Get Rid Of Resentment - How do you prevent resentment from impacting the caregiving you provide?  How do you maintain the marriage or any other relationship while shifting your role? There is much you can do, and one of the most important things to do is take care of yourself. Stress and fatigue can have a significant impact on family caregivers, and that stress can impact the quality of your care.  By allowing others to help, having a mature understanding that you should not do this alone, and taking regular breaks from your role – you allow yourself to be in a better place and to overcome your new resentment.

Get Rid of Anger – In almost every story read, one of the two parties to caregiving is angry. Often the caregiver writes about the problems without saying they are angry, but it is obvious that they are.  Anger comes easy when an individual is frustrated, confused and fatigued.  Some patients are angry because of their treatment and circumstances and other caregivers are angry because the person they are caring for is nasty, unappreciative and verbally abusive. 

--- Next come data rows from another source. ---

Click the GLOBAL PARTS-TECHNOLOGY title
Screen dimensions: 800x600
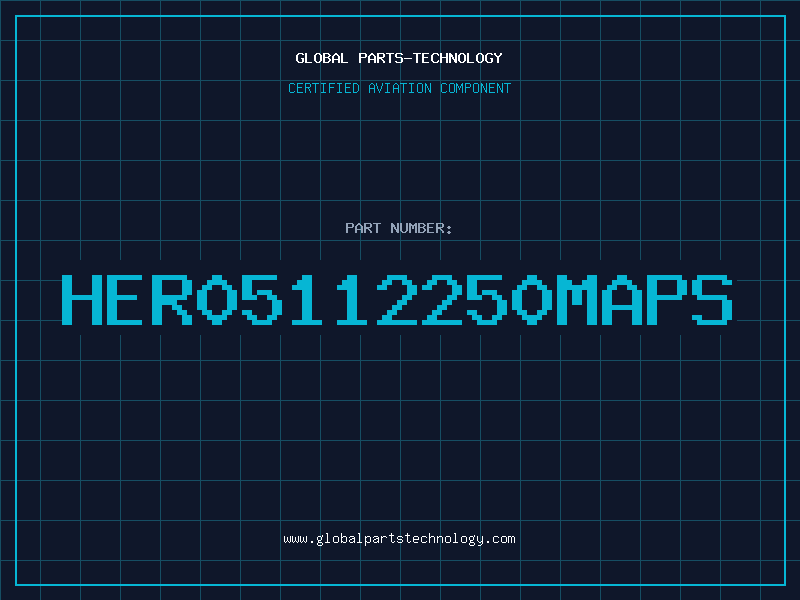pyautogui.click(x=399, y=58)
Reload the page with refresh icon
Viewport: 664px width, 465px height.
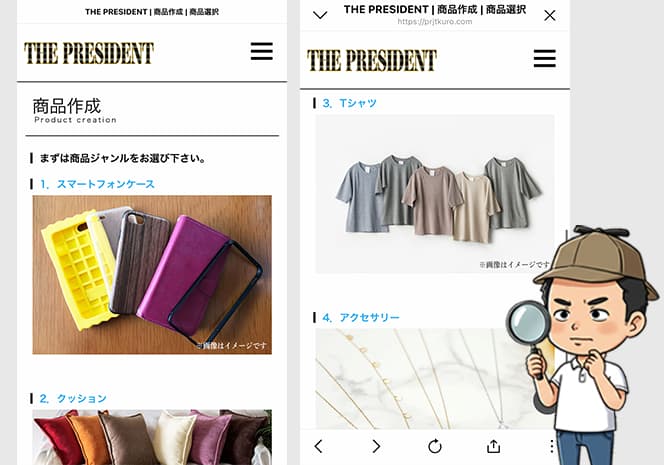click(435, 446)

Get Rid Of Negative Feelings – Negative thoughts and feelings are like cancer – they almost never stop growing.  Caregivers are advised to get rid of hard or negative feelings – they are extremely

destructive.  Negative thinking can consume positive energy and eventually make an individual 

painfully despondent.  Negative feelings can change a personality, drive away friends and add

displeasure and unhappiness.

 

Get Rid of Desire to Quit – Sometimes we don’t get what we want.  We work at it, and then we try hard, and still the difficult in life doesn’t change.  Even in those times, we are left with some options.  First, we simply must not give up.  That isn’t easy.  Not receiving a reward for significant work is also not easy.  But it can be done.

 

Final Thoughts - There are emotions that can syphon away the energy and hope from valiant and kind caregivers. What can be worse is the reality that loneliness may simply just be the first emotion that spirals downward. Try not to let that downward spiral be you. So what are you going to do about it? Don’t accept being lonely. It does not have to be permanent. Call someone!